─── PROVIDED RECORDS ───

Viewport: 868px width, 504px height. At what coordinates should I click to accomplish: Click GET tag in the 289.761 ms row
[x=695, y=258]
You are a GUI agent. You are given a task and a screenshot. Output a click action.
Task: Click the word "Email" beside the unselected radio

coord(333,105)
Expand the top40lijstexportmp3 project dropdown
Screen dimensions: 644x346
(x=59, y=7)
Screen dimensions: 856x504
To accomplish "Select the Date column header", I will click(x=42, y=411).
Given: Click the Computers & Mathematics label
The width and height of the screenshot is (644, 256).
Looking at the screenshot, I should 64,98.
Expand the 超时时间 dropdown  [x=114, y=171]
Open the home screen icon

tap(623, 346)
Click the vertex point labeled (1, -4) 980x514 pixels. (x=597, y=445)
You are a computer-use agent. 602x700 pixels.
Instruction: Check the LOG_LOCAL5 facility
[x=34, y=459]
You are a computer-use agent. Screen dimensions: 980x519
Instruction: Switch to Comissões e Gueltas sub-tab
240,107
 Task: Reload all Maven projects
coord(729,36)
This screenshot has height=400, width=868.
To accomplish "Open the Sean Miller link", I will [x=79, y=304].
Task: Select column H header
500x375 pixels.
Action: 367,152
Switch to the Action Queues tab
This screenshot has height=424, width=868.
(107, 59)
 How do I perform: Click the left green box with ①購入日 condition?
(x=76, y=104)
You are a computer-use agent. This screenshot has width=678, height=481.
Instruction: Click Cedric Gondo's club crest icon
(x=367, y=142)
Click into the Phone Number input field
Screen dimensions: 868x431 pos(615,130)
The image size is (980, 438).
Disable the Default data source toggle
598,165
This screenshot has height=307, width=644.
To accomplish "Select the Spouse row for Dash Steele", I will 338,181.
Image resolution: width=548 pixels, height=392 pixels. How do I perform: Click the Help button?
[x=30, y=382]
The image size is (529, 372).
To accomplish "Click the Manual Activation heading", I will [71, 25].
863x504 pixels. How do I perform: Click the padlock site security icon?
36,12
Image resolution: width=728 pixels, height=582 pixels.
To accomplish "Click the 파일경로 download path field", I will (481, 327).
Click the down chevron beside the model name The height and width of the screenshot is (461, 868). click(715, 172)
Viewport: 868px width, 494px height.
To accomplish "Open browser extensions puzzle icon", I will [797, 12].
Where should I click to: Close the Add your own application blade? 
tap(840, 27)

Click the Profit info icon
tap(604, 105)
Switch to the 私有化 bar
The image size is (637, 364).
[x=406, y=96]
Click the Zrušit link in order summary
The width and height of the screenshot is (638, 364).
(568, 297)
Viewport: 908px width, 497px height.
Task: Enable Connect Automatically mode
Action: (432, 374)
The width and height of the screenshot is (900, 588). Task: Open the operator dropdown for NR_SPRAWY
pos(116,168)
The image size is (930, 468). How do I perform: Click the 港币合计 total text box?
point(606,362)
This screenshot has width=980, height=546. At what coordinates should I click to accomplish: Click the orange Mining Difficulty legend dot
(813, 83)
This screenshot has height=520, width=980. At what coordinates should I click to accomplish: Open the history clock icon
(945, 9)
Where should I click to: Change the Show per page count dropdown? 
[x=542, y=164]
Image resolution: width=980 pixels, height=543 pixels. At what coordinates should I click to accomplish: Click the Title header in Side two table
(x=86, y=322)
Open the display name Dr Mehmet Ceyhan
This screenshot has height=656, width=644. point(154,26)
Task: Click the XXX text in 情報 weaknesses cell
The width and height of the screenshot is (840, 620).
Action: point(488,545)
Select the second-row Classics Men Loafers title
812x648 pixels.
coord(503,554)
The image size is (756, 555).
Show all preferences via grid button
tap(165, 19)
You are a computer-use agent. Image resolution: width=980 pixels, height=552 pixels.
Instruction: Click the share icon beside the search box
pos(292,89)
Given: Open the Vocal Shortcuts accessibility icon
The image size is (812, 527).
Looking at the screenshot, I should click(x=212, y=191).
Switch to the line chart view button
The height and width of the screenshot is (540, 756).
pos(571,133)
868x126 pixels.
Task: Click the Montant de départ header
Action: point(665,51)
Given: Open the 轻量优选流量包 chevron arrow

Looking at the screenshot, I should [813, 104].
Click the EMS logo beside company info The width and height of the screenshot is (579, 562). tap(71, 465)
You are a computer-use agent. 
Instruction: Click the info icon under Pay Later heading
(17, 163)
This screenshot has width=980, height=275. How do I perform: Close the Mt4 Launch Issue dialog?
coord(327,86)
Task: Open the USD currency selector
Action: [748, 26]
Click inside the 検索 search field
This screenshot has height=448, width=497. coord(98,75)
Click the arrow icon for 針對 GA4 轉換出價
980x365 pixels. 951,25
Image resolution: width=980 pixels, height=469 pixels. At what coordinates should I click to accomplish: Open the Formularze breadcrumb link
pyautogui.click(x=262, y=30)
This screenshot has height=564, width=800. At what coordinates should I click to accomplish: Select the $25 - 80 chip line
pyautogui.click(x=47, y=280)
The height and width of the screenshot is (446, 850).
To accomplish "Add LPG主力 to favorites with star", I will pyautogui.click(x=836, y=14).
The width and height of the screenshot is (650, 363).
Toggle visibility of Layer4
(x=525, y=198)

───

Output the records above in full, with nothing altered.

Viewport: 868px width, 504px height. At what coordinates should I click to accomplish: Click GET tag in the 289.761 ms row
[x=695, y=258]
You are a GUI agent. You are given a task and a screenshot. Output a click action.
Task: Click the word "Email" beside the unselected radio

coord(333,105)
Expand the top40lijstexportmp3 project dropdown
Screen dimensions: 644x346
(x=59, y=7)
Screen dimensions: 856x504
To accomplish "Select the Date column header", I will click(x=42, y=411).
Given: Click the Computers & Mathematics label
The width and height of the screenshot is (644, 256).
Looking at the screenshot, I should 64,98.
Expand the 超时时间 dropdown  [x=114, y=171]
Open the home screen icon

tap(623, 346)
Click the vertex point labeled (1, -4) 980x514 pixels. (x=597, y=445)
You are a computer-use agent. 602x700 pixels.
Instruction: Check the LOG_LOCAL5 facility
[x=34, y=459]
You are a computer-use agent. Screen dimensions: 980x519
Instruction: Switch to Comissões e Gueltas sub-tab
240,107
 Task: Reload all Maven projects
coord(729,36)
This screenshot has height=400, width=868.
To accomplish "Open the Sean Miller link", I will [x=79, y=304].
Task: Select column H header
500x375 pixels.
Action: 367,152
Switch to the Action Queues tab
This screenshot has height=424, width=868.
(107, 59)
 How do I perform: Click the left green box with ①購入日 condition?
(x=76, y=104)
You are a computer-use agent. This screenshot has width=678, height=481.
Instruction: Click Cedric Gondo's club crest icon
(x=367, y=142)
Click into the Phone Number input field
Screen dimensions: 868x431 pos(615,130)
The image size is (980, 438).
Disable the Default data source toggle
598,165
This screenshot has height=307, width=644.
To accomplish "Select the Spouse row for Dash Steele", I will 338,181.
Image resolution: width=548 pixels, height=392 pixels. How do I perform: Click the Help button?
[x=30, y=382]
The image size is (529, 372).
To accomplish "Click the Manual Activation heading", I will [71, 25].
863x504 pixels. How do I perform: Click the padlock site security icon?
36,12
Image resolution: width=728 pixels, height=582 pixels.
To accomplish "Click the 파일경로 download path field", I will (481, 327).
Click the down chevron beside the model name The height and width of the screenshot is (461, 868). click(715, 172)
Viewport: 868px width, 494px height.
To accomplish "Open browser extensions puzzle icon", I will [797, 12].
Where should I click to: Close the Add your own application blade? 
tap(840, 27)

Click the Profit info icon
tap(604, 105)
Switch to the 私有化 bar
The image size is (637, 364).
[x=406, y=96]
Click the Zrušit link in order summary
The width and height of the screenshot is (638, 364).
(568, 297)
Viewport: 908px width, 497px height.
Task: Enable Connect Automatically mode
Action: (432, 374)
The width and height of the screenshot is (900, 588). Task: Open the operator dropdown for NR_SPRAWY
pos(116,168)
The image size is (930, 468). How do I perform: Click the 港币合计 total text box?
point(606,362)
This screenshot has width=980, height=546. At what coordinates should I click to accomplish: Click the orange Mining Difficulty legend dot
(813, 83)
This screenshot has height=520, width=980. At what coordinates should I click to accomplish: Open the history clock icon
(945, 9)
Where should I click to: Change the Show per page count dropdown? 
[x=542, y=164]
Image resolution: width=980 pixels, height=543 pixels. At what coordinates should I click to accomplish: Click the Title header in Side two table
(x=86, y=322)
Open the display name Dr Mehmet Ceyhan
This screenshot has height=656, width=644. point(154,26)
Task: Click the XXX text in 情報 weaknesses cell
The width and height of the screenshot is (840, 620).
Action: point(488,545)
Select the second-row Classics Men Loafers title
812x648 pixels.
coord(503,554)
The image size is (756, 555).
Show all preferences via grid button
tap(165, 19)
You are a computer-use agent. Image resolution: width=980 pixels, height=552 pixels.
Instruction: Click the share icon beside the search box
pos(292,89)
Given: Open the Vocal Shortcuts accessibility icon
The image size is (812, 527).
Looking at the screenshot, I should click(x=212, y=191).
Switch to the line chart view button
The height and width of the screenshot is (540, 756).
pos(571,133)
868x126 pixels.
Task: Click the Montant de départ header
Action: point(665,51)
Given: Open the 轻量优选流量包 chevron arrow

Looking at the screenshot, I should [813, 104].
Click the EMS logo beside company info The width and height of the screenshot is (579, 562). tap(71, 465)
You are a computer-use agent. 
Instruction: Click the info icon under Pay Later heading
(17, 163)
This screenshot has width=980, height=275. How do I perform: Close the Mt4 Launch Issue dialog?
coord(327,86)
Task: Open the USD currency selector
Action: [748, 26]
Click inside the 検索 search field
This screenshot has height=448, width=497. coord(98,75)
Click the arrow icon for 針對 GA4 轉換出價
980x365 pixels. 951,25
Image resolution: width=980 pixels, height=469 pixels. At what coordinates should I click to accomplish: Open the Formularze breadcrumb link
pyautogui.click(x=262, y=30)
This screenshot has height=564, width=800. At what coordinates should I click to accomplish: Select the $25 - 80 chip line
pyautogui.click(x=47, y=280)
The height and width of the screenshot is (446, 850).
To accomplish "Add LPG主力 to favorites with star", I will pyautogui.click(x=836, y=14).
The width and height of the screenshot is (650, 363).
Toggle visibility of Layer4
(x=525, y=198)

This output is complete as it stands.